§ **Passage provided**:
>> Begin

Gauge Precision Instruments (originally Gauge, Inc.) is a U.S.-based designer and importer of audio electronics and accessories for professional and consumer markets. The company was founded by Chandler R. Bridges, Jr. and Robert C. Chiarelli in Beverly Hills, CA in 2008. Gauge Precision Instruments' most prevalent product categories are microphones and audio accessories. In January 2012, the company expanded and opened new offices in Tallahassee, Florida. In early 2017, Chiarelli sold his shares to Jeffry Piergeorge.

History 
In 2007 Chandler Bridges and Rob Chiarelli begin experimentation in loudspeaker and microphone design. In 2008 Gauge Precision Instruments introduces the ECM-87, their first cardioid condenser microphone. Gauge introduced the ECM-47 in 2009, their first multi-pattern Tube microphone. That year Gauge also introduced the USB-87, a Universal Serial Bus powered microphone designed specifically for use with the personal computer, and the ECM-84 and ECM-84SE, their first small diaphragm electret condenser microphone. In 2010, the company introduced the ECM-58, their first hand-held dynamic microphone. The ECM58 was discontinued in April, 2012 and the company introduced the ECM87 Stealth Microphone, an alternate version of the ECM87 Classic. In 2013, the company introduced the MP-1073, their first microphone preamplifier.

Microphones 

Gauge microphones were first introduced at the TAXI Music Convention in 2009 in Los Angeles, CA and later gained notoriety with recording artists Miriam Grey, Miranda Cosgrove, Kanye West, Usher, Kelly Clarkson, Club Nouveau and during the 2009 American Music Awards telecast.  They have also been used by NBC, Nickelodeon, Sony and Warner Brothers television networks and in recordings by notable arrangers Paul Buckmaster and Benjamin Wright.

>> End

[Element and text position data]
>> Begin

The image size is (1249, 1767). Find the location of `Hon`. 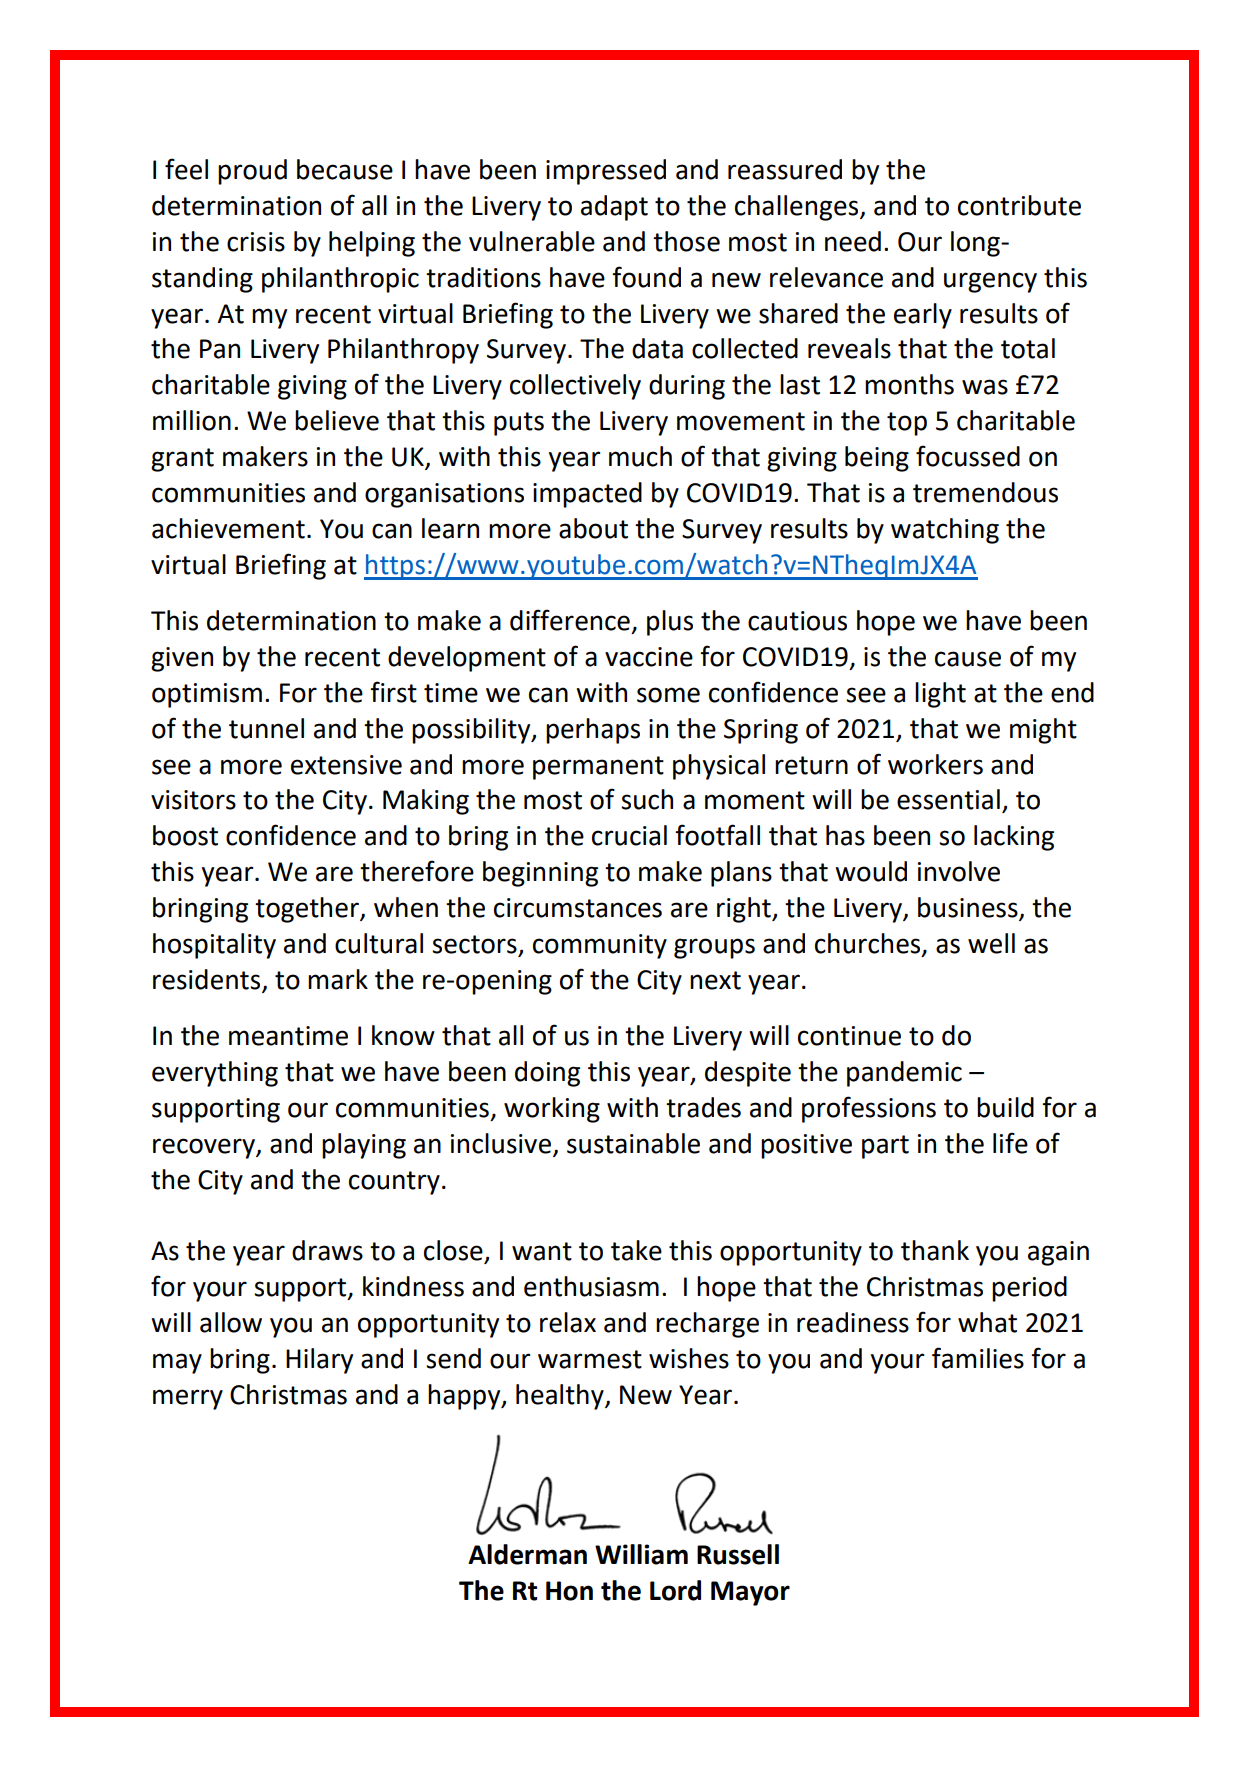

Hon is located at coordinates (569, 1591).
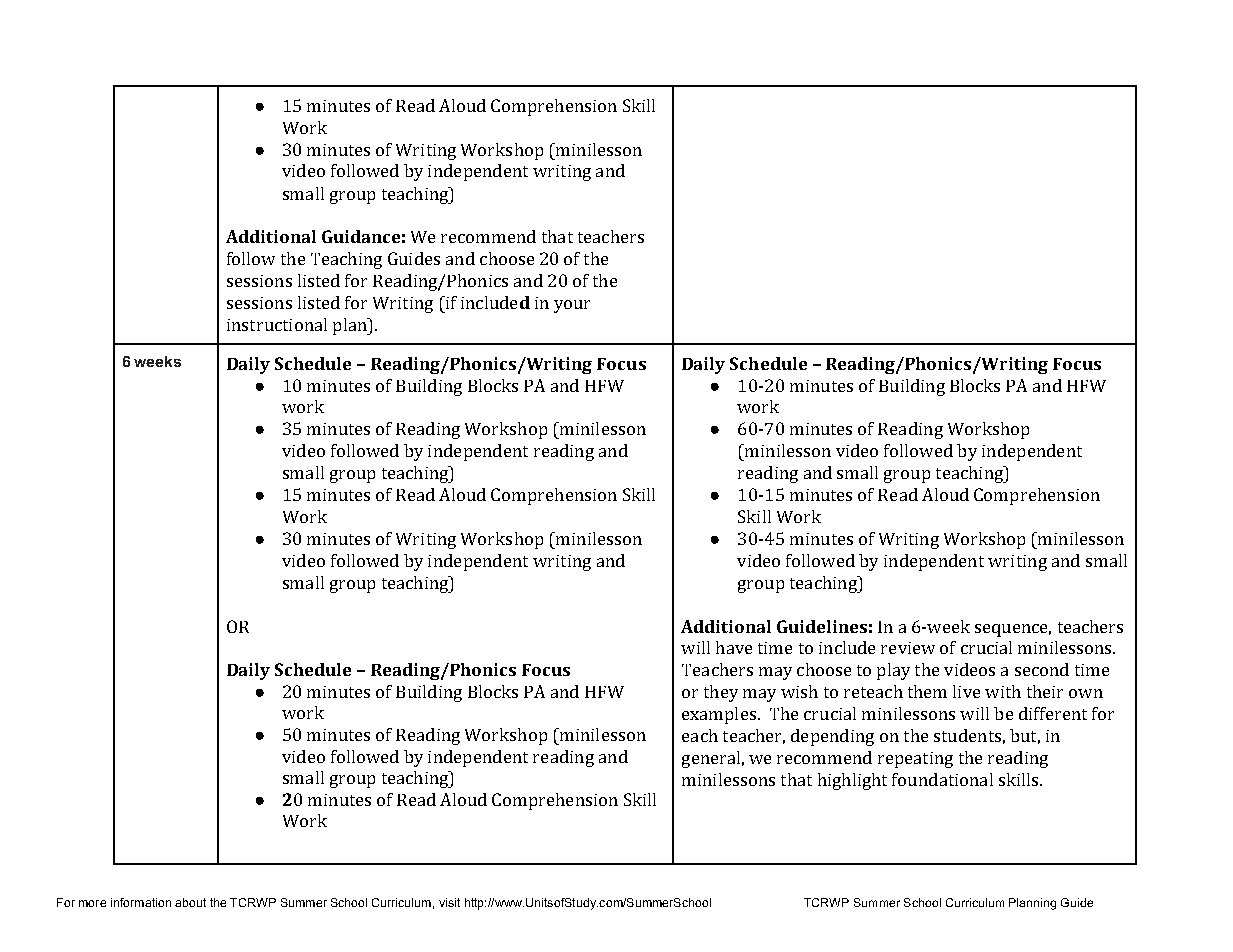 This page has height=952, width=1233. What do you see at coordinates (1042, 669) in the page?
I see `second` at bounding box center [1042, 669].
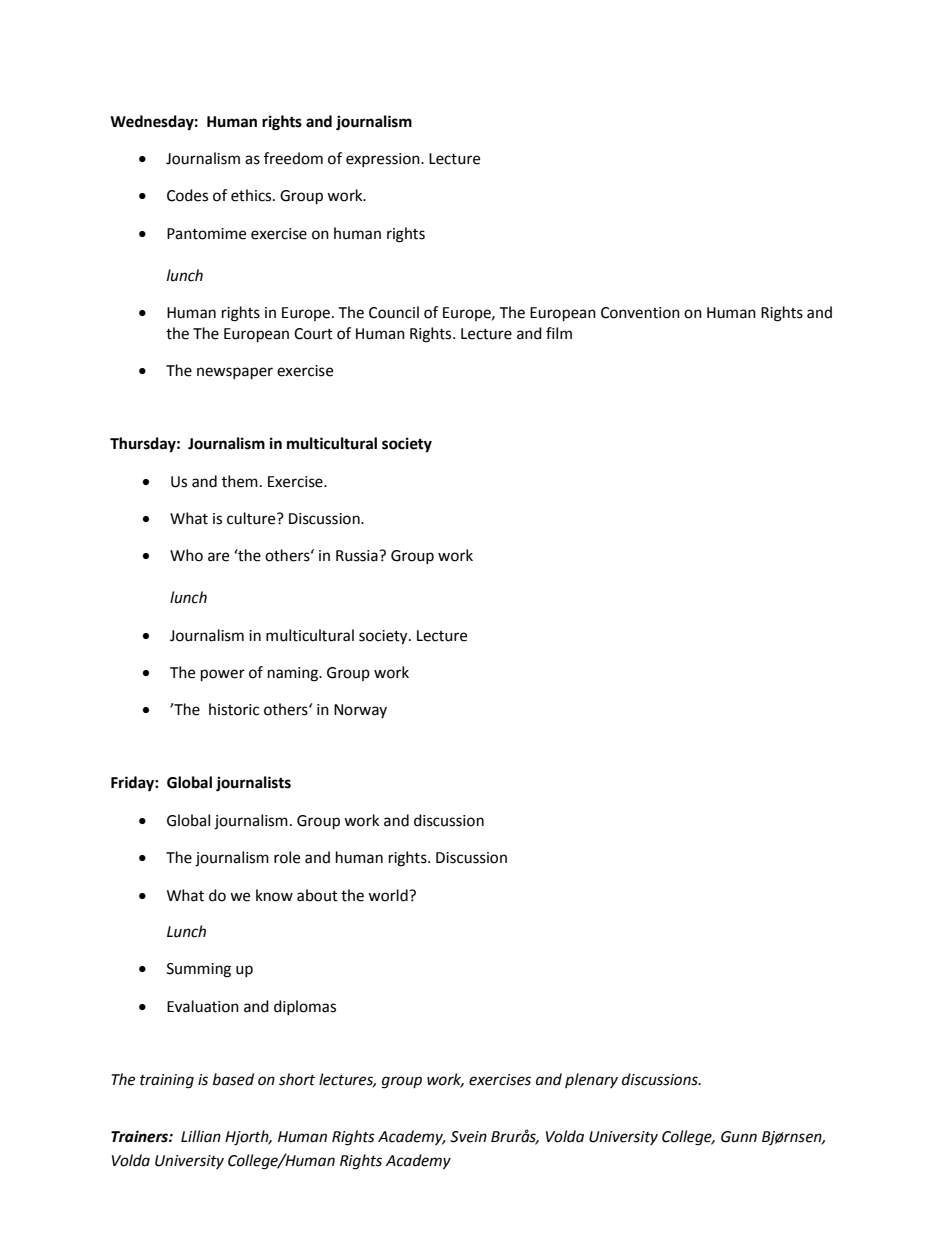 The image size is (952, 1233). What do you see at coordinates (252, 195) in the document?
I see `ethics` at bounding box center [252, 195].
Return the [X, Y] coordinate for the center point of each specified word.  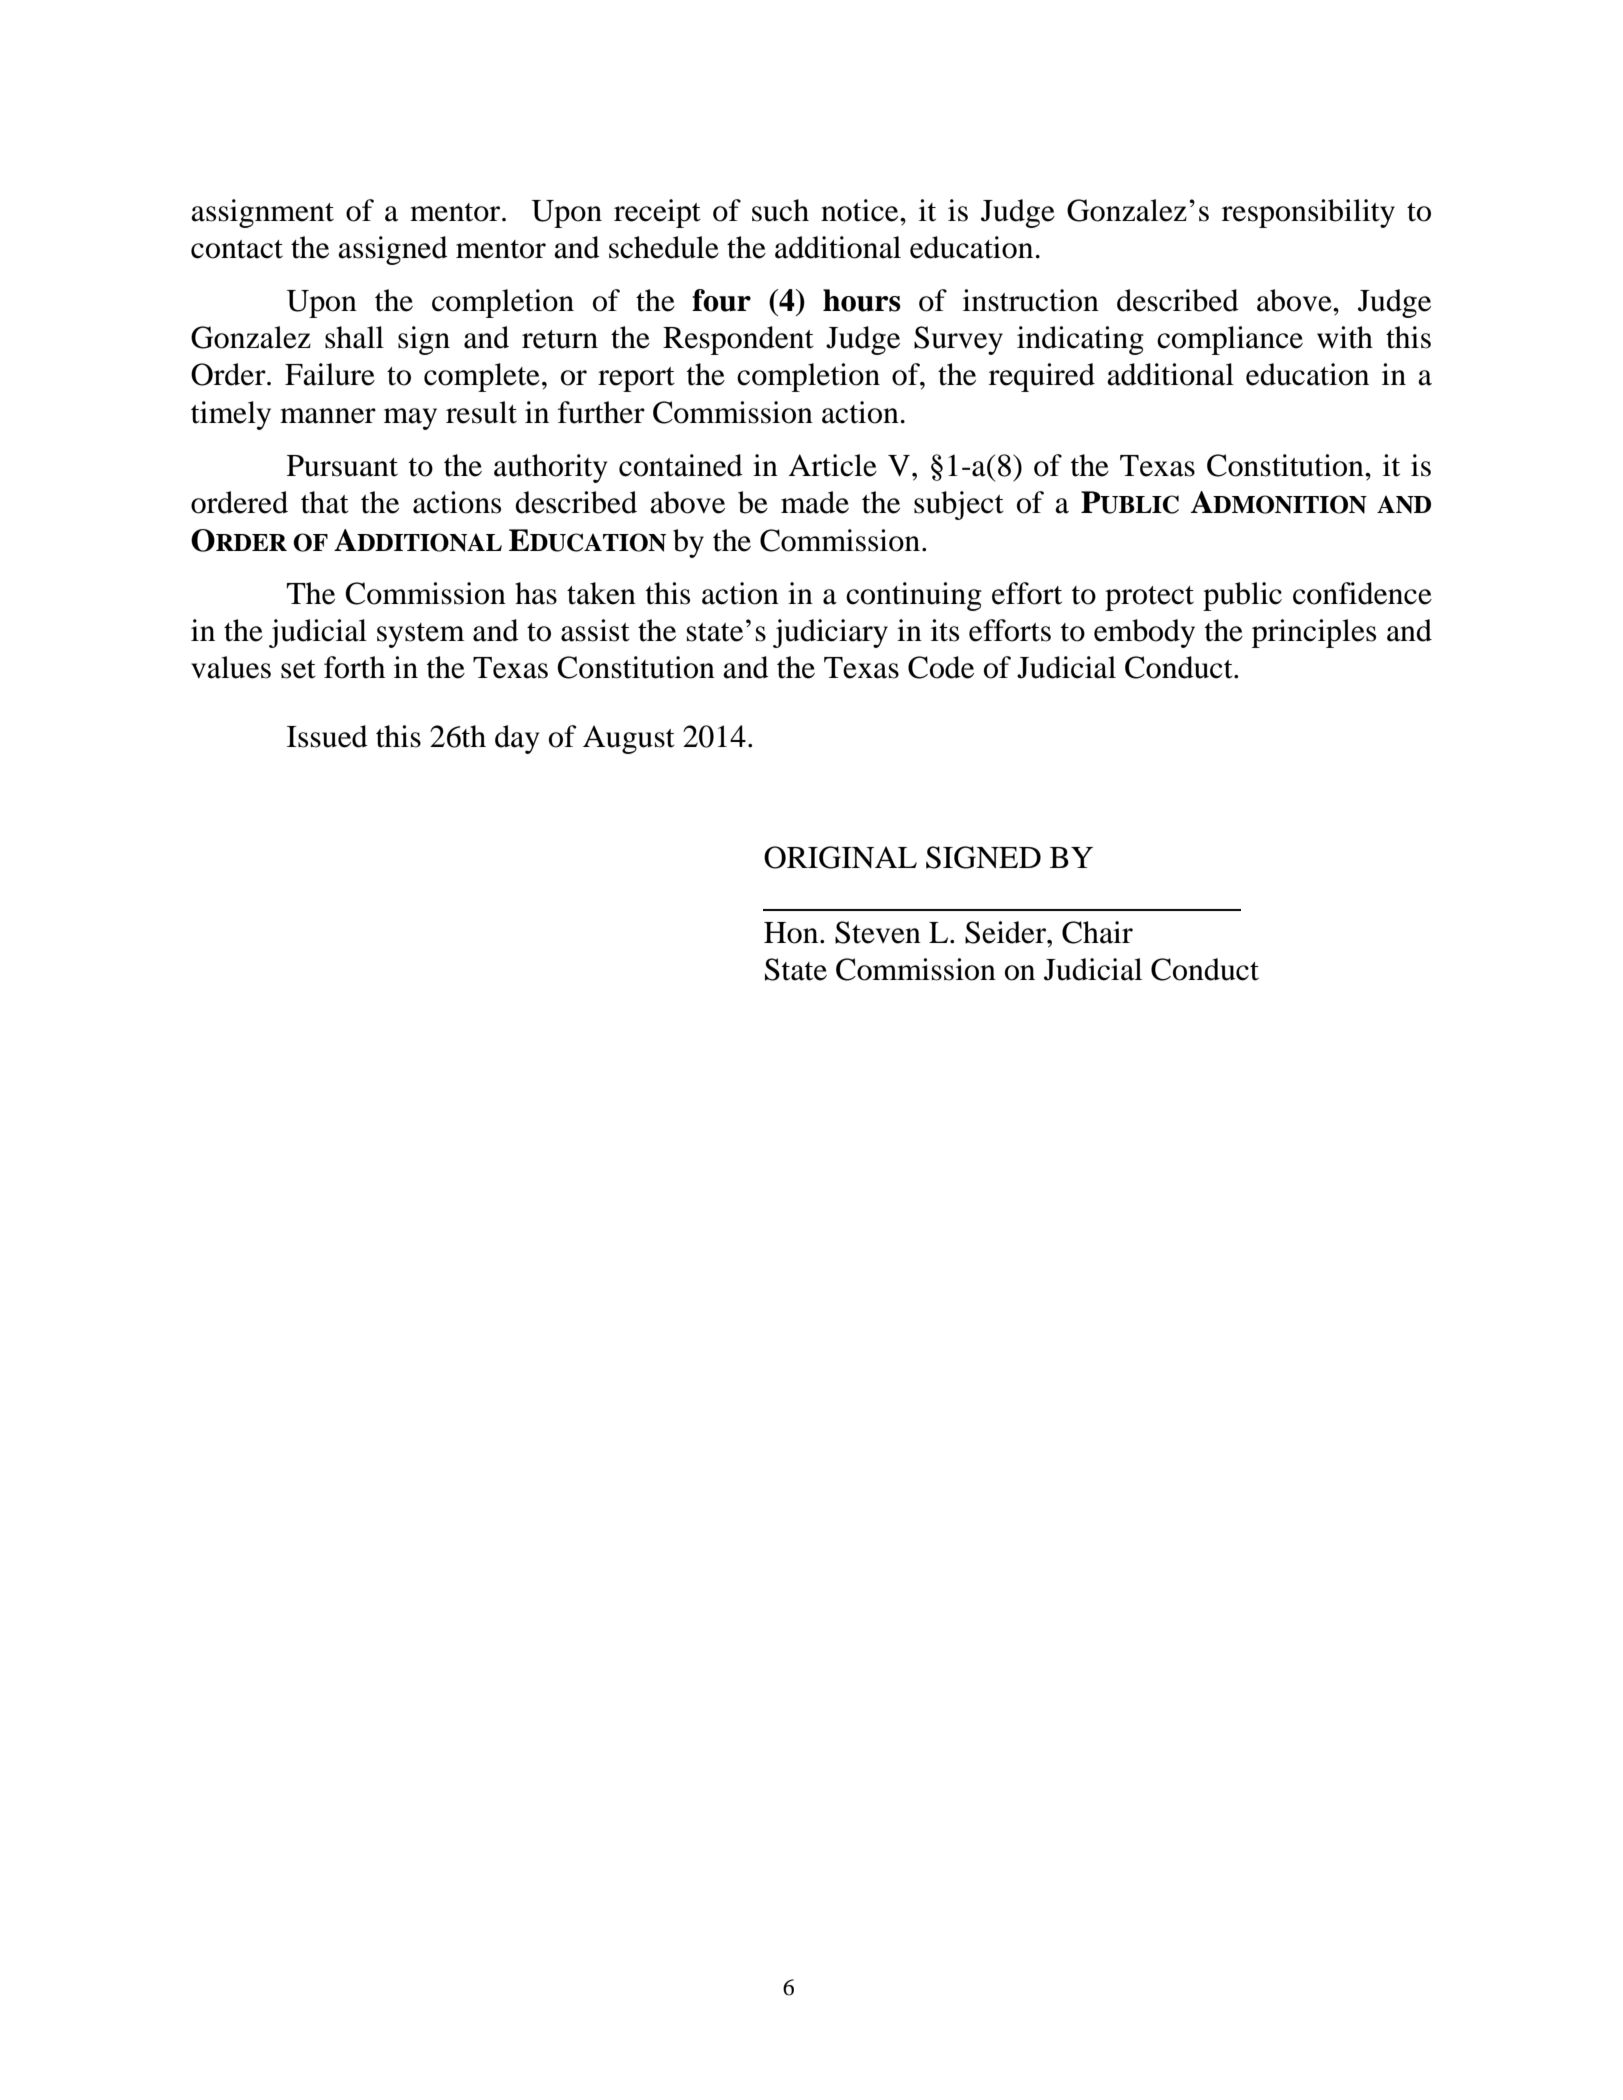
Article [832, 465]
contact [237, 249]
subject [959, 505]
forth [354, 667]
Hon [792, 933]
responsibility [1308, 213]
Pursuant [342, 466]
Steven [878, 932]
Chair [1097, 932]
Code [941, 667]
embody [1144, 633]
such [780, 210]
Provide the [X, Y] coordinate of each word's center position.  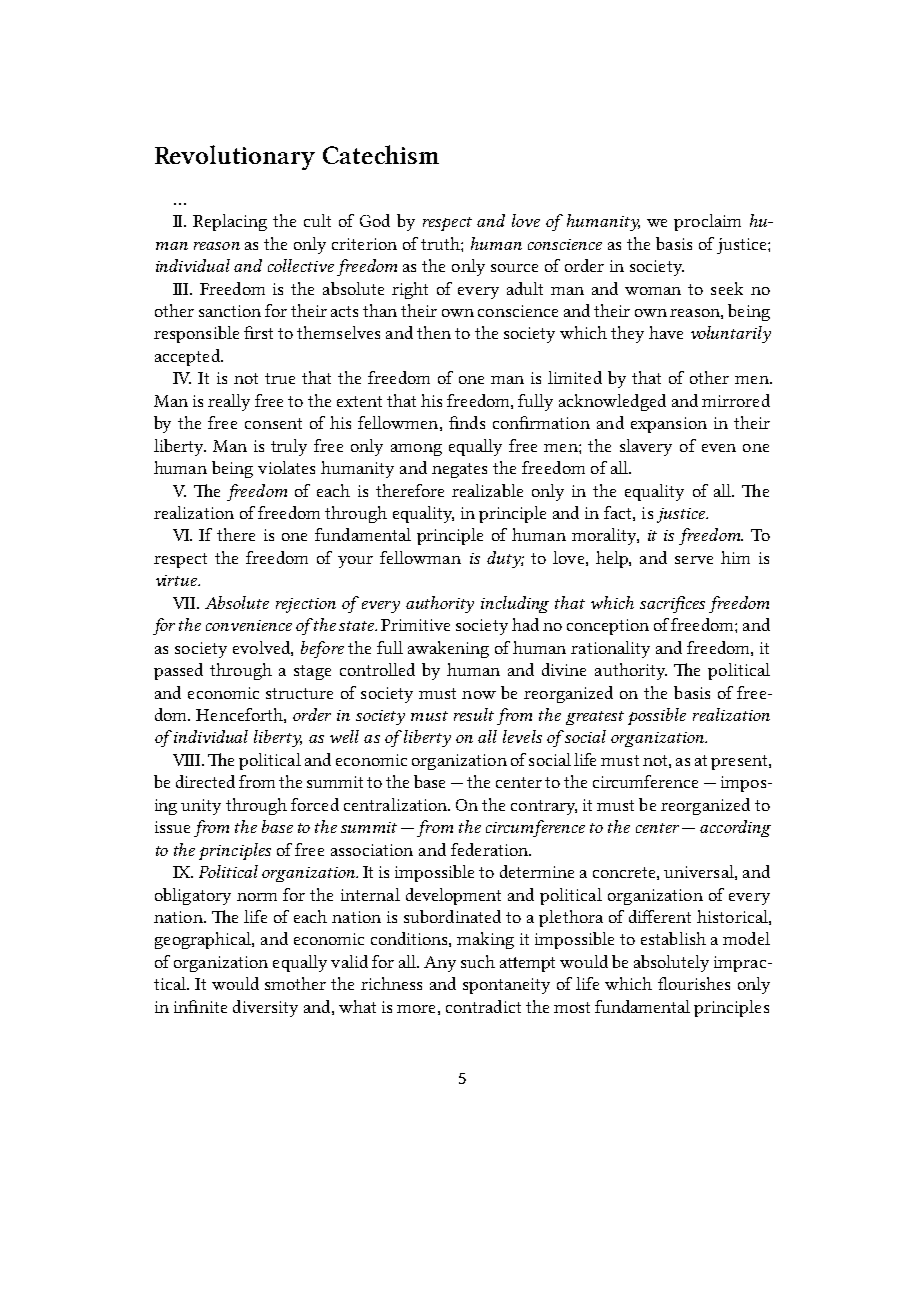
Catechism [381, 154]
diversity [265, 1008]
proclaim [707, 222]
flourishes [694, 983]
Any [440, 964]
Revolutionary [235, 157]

>> End

§ **Tasks to complete**:
(A) In the Gauge Precision Instruments text, where did the company open new offices in January 2012?
(B) Continue the Gauge Precision Instruments text from the point where it stops.

§ **Answers by task**:
(A) Tallahassee, Florida.

(B)
Among its professional products, especially noteworthy is the ECM-87 (introduced in 2008) and its successors and alternate versions, which include the ECM-87A, the ECM-87 Stealth, the ECM-47, the ECM-84 and the ECM-84SP. Many personal and professional recording studios use the Gauge ECM-87, ECM-47, ECM-58 and ECM-84 microphones as a solution for general use in a variety of musical styles, voice-over and narration.

Design
The original ECM-87 microphone design is based on conventional microphone circuitry and design with various proprietary modifications to the capsule and components.  The Gauge  ECM-47 is a multi-pattern vacuum tube microphone which utilizes the 6072 low-noise vacuum tube.  Gauge has a unique quality control process that employs multi-platinum audio engineers to hand select their microphones.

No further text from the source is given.